_SHORT TASK A_
Decide whether each statement agrees with the passage on housing affordability. Answer yes or no for each, and quote the words of the passage that decide it. (i) In 2003, women working full time, full year earned about 71% of what their male counterparts earned. (ii) People whose family type changed were more likely to ever exceed the benchmark than women living alone. (iii) Fewer than half of immigrants arriving since 1982 belong to a visible minority group.
_SHORT TASK B_
Reproduce part of the passage on housing affordability word for word. Begin at the words "Those whose family" and stop after "have such flexibility.".
_SHORT TASK C_
Write the next part of the passage on housing affordability, picking up after its final sentence.

_PASSAGE TO READ_
* start *

In contrast, those living in the remaining family types were significantly more likely to ever spend 30% or more on shelter—especially female lone-parents and women living alone. These two family types also had the highest probabilities of persistently spending above the benchmark. Being smaller, these families are not able to benefit from more than one income (whether from government transfers or a salary). Perhaps even more importantly, employed women's average earnings are still substantially lower than men's, even for those employed on a full-time basis. In 2003, women working full time, full year earned $36,500, about 71% of their male counterparts (Statistics Canada 2005).
Those whose family type changed deserve special mention. Like those who moved or changed tenure, their probability of ever exceeding the benchmark was elevated—much higher than for couples, though not as high as for women living alone or female lone-parents. Their probability of always exceeding the benchmark was also significantly higher than for couples, though not by much. Families who add or lose members may be able to make adjustments that reduce their STIRs after a year or two, whereas women living alone or bringing up children by themselves do not have such flexibility.
Recent immigrants and visible minorities have high probabilities of ever spending more than the housing affordability benchmark
More than 70% of immigrants arriving since 1982 belong to a visible minority group. For this reason, the findings for recent immigrants and visible minorities are discussed together.7
The high proportion of recent immigrants who are also visible minorities is not the only pertinent similarity between these two groups. Both also tend to live in the largest urban centres, where shelter costs are highest. For example, in 2001, 86% of immigrant households versus 58% of non-immigrant households lived in census metropolitan areas and both groups are more likely than Canadians in general to live in Toronto and Vancouver. In 2001 the proportion of visible minorities living in these two cities was four times larger than for those who were not part of a visible minority. Almost 40% of all visible minorities, compared with 11% of those who were not visible minorities, lived in Toronto. For Vancouver, the figures were 18% and 5% (CMHC forthcoming).

* end *

_DATASET SECTION_
* start *

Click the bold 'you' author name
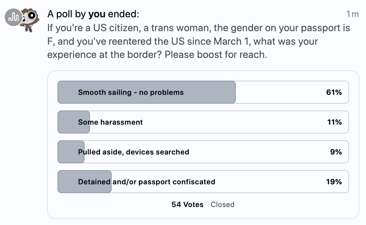This screenshot has width=366, height=225. [x=97, y=14]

* end *

_EXPECTED ANSWER A_
(i) Yes: "In 2003, women working full time, full year earned $36,500, about 71% of their male counterparts"
(ii) No: "much higher than for couples, though not as high as for women living alone or female lone-parents"
(iii) No: "More than 70% of immigrants arriving since 1982 belong to a visible minority group."

_EXPECTED ANSWER B_
Those whose family type changed deserve special mention. Like those who moved or changed tenure, their probability of ever exceeding the benchmark was elevated—much higher than for couples, though not as high as for women living alone or female lone-parents. Their probability of always exceeding the benchmark was also significantly higher than for couples, though not by much. Families who add or lose members may be able to make adjustments that reduce their STIRs after a year or two, whereas women living alone or bringing up children by themselves do not have such flexibility.

_EXPECTED ANSWER C_
Another similarity between visible minorities and recent immigrants is family size. Visible minority families in 2002 averaged 3.8 people compared with 2.9 for families that were not visible minorities. Similarly, recent immigrant families averaged 3.7 for those in Canada less than 10 years and 3.9 for those here for 10 to 19 years. For the Canadian-born, the average family size was 3.0. Larger families tend to require larger accommodations, pushing up shelter costs. However, larger families can also generate more income through the efforts of additional earners or from transfer payments. In fact, while median household incomes are similar for those who are visible minorities and those who are not, and for immigrants (except the very recent ones) and the Canadian-born, shelter costs are much higher for visible minorities and recent immigrants (Table 6).
Given their tendency to live in the largest, most expensive cities and their larger familes, it is not surprising that both recent immigrants and visible minorities had significantly higher probabilities of spending 30% or more of income on shelter at least once during the three years. For immigrants (including those who are and those who are not visible minorities), this higher probability declines with the length of time they have lived in Canada—those in Canada 40 years or more had probabilities not significantly different from the Canadian-born. Immigrants in Canada for less than 10 years had the highest probability of ever exceeding the affordability benchmark (39%). This dropped to 23% for those in Canada for 40 or more years.
Results are similar for immigrants persistently exceeding the affordability benchmark. Recent immigrants were significantly more likely than the Canadian-born to exceed the benchmark and this probability dropped as the years in Canada increased, until no significant difference from the Canadian-born was seen. For visible minorities, however, no significant difference from those who were not visible minorities was seen in the probability of persistently exceeding the affordability benchmark.
Unlike immigrants, Aboriginals living off reserve do not congregate in Toronto and Vancouver.8 Only 11% of Aboriginal Canadians lived in these two CMAs compared with 22% of non-Aboriginals. This difference likely accounts for their lower median shelter costs, $8,300 versus $9,100. But their lower shelter costs are associated with even lower incomes, resulting in STIRs that are higher than for non-Aboriginals.
Aboriginals living off reserve were significantly more likely than non-Aboriginals to ever exceed the affordability benchmark, but no more likely to do so persistently. Aboriginals had a higher rate of moving over the three-year period—17% versus 12% for non-Aboriginals—and, as already seen, households that moved were more likely to exceed the affordability benchmark.
As noted, Canadians moving between metropolitan areas had a significantly higher probability of ever exceeding the affordability benchmark, but not of persistently exceeding it. Perhaps it is the higher mobility of Aboriginal Canadians that causes them to have a similar pattern to movers, as it may take time to find a good job and affordable shelter in a new city.
On the other hand, other characteristics of Aboriginal housing include higher rates of crowding or unsuitable housing (as measured by the National Occupancy Standard) and higher rates of living in a unit in need of major repairs (Chart B).9 Aboriginals may be living in inadequate or unsuitable accommodation to lower their rents.
Those who self-identified as disabled at least once during the three years had significantly higher probabilities than the non-disabled of ever or persistently exceeding the affordability benchmark. The disabled were also more likely to live in families where the major source of income came from government transfers (including old age security) rather than wages and salaries (Chart C).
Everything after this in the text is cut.